• [What is needed]: Would you please return the data below verbatim, without its pictures?

[Pixel coordinate grounding data]
Segment Open

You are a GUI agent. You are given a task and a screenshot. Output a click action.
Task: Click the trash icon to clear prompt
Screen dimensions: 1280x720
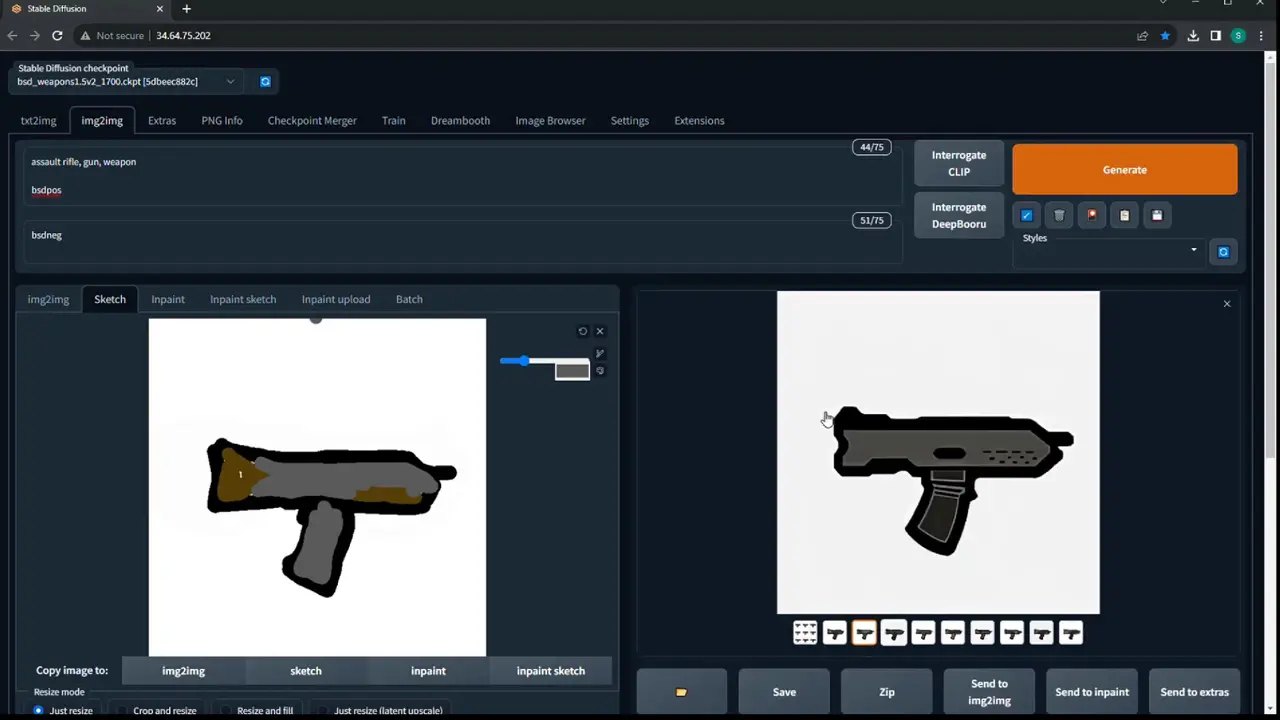[x=1059, y=215]
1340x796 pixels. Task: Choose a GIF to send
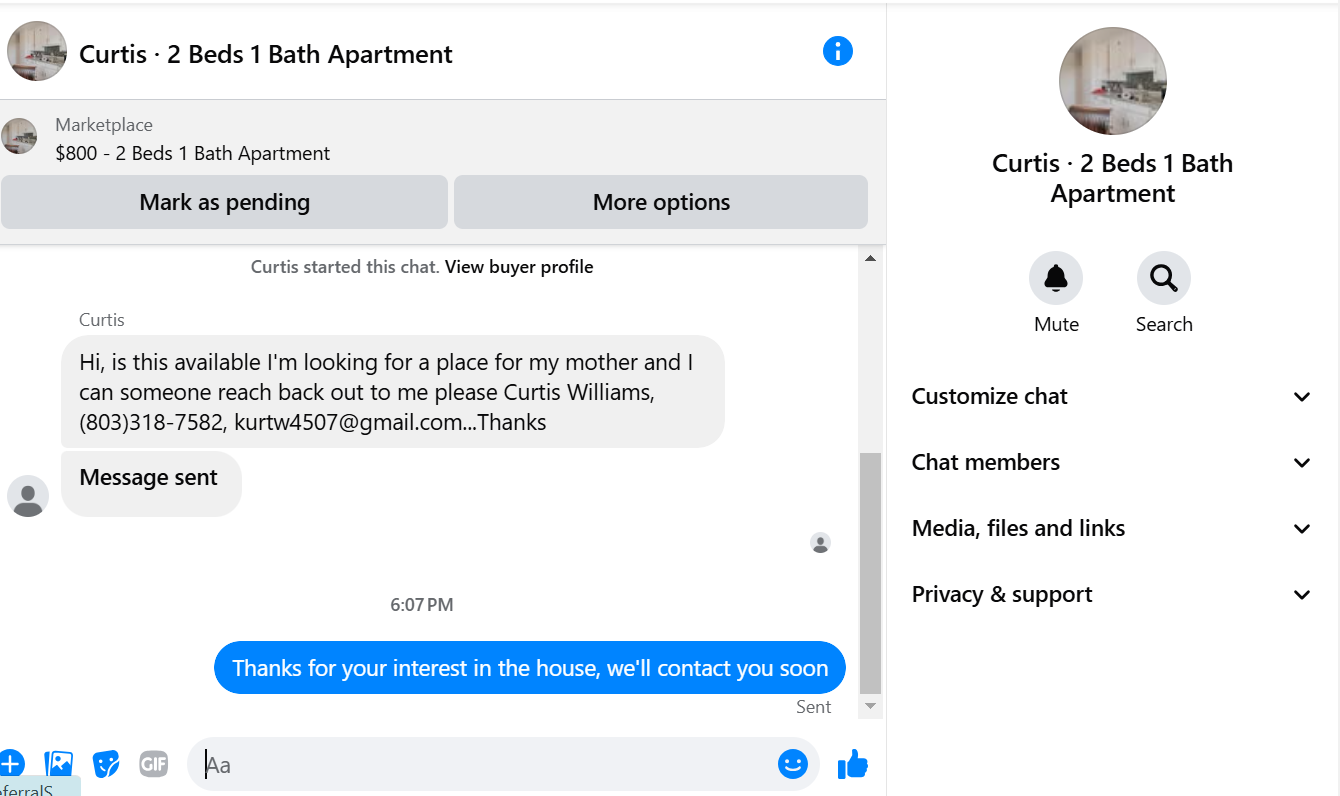pos(153,764)
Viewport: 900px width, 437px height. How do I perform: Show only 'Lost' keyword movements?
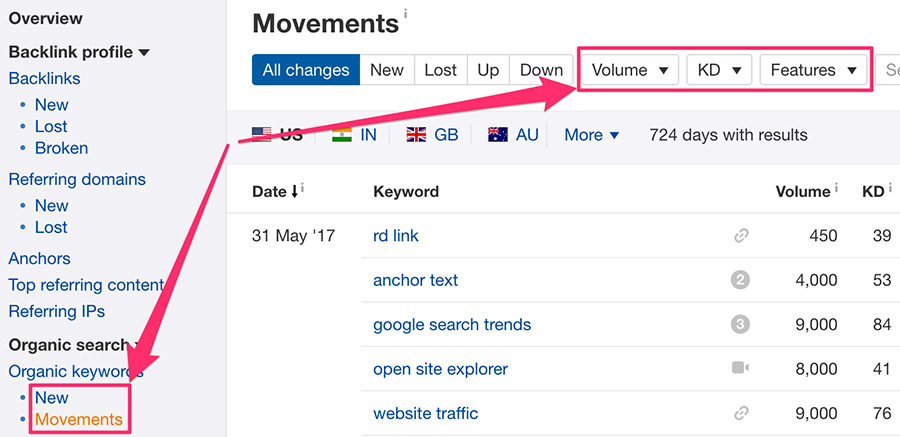pyautogui.click(x=440, y=70)
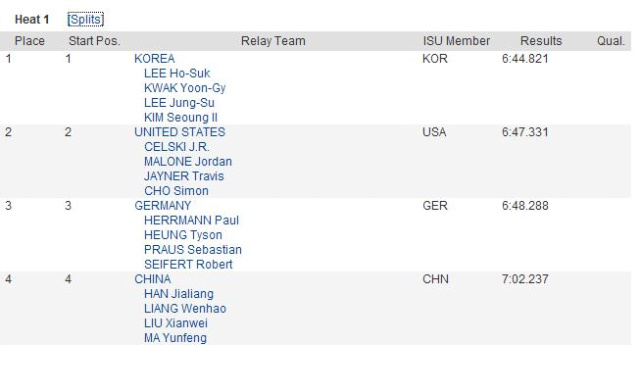The width and height of the screenshot is (640, 382).
Task: Select HAN Jialiang from China team
Action: (x=179, y=294)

Segment Closed

• [Task answer]:
You are a GUI agent. You are given a task and a screenshot. Output a click action.
Task: Click the trash icon to clear prompt
Screen dimensions: 1280x720
[x=1059, y=215]
1340x796 pixels. Task: Choose a GIF to send
pos(153,764)
Viewport: 900px width, 437px height. How do I perform: Show only 'Lost' keyword movements?
pyautogui.click(x=440, y=70)
The width and height of the screenshot is (640, 382).
Task: Select HAN Jialiang from China team
Action: (x=179, y=294)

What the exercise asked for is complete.